**YOUR OBJECTIVE**. Reproduce every line of the data below word for word, leaving out the pictures.

**Rows of pointing data**.
★ ★ ★
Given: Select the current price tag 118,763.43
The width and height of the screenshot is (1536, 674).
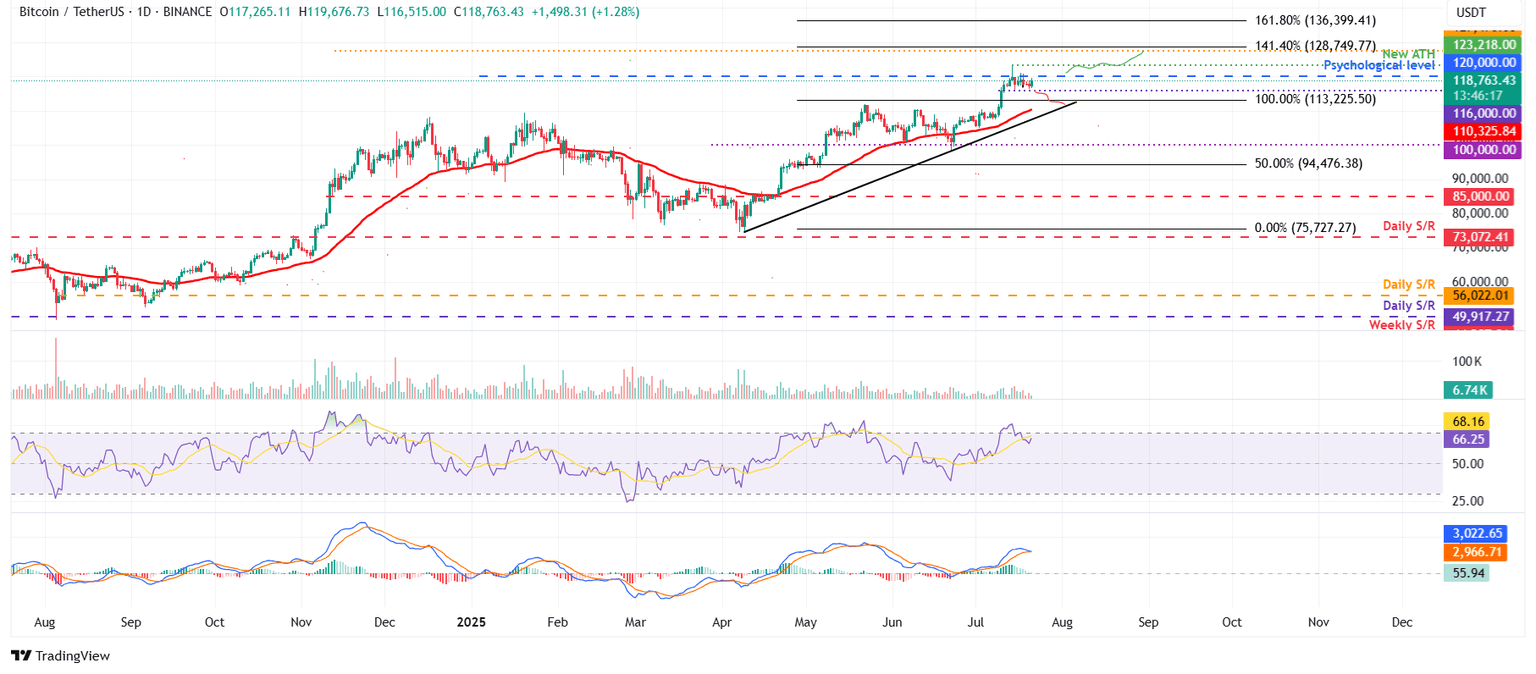Looking at the screenshot, I should [x=1483, y=78].
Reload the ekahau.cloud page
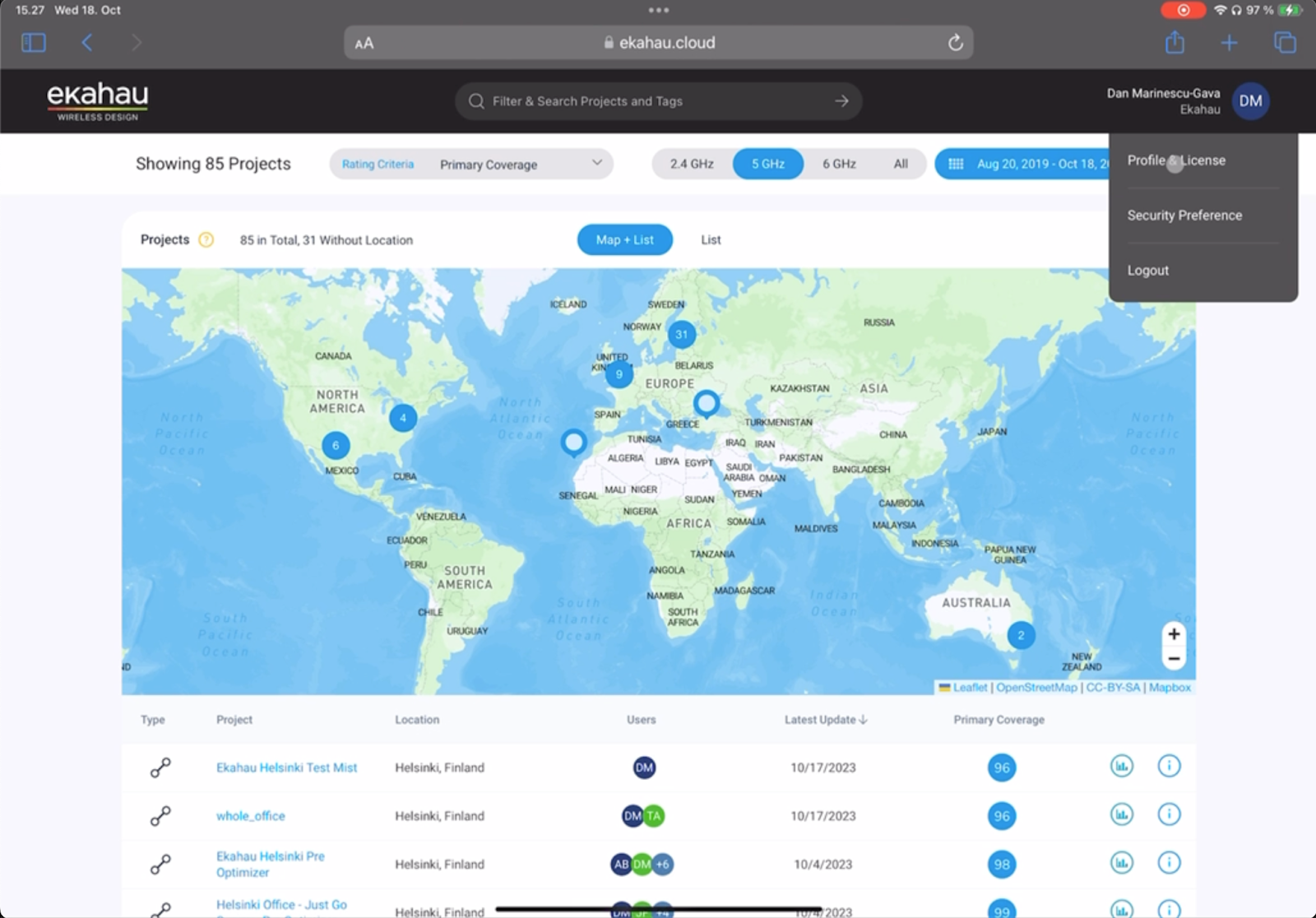This screenshot has height=918, width=1316. pyautogui.click(x=955, y=43)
★ ★ ★
**THE RESPONSE**.
Given: Select the current price tag 118,763.43
The width and height of the screenshot is (1536, 674).
Looking at the screenshot, I should [x=1483, y=78].
Reload the ekahau.cloud page
This screenshot has height=918, width=1316. pyautogui.click(x=955, y=43)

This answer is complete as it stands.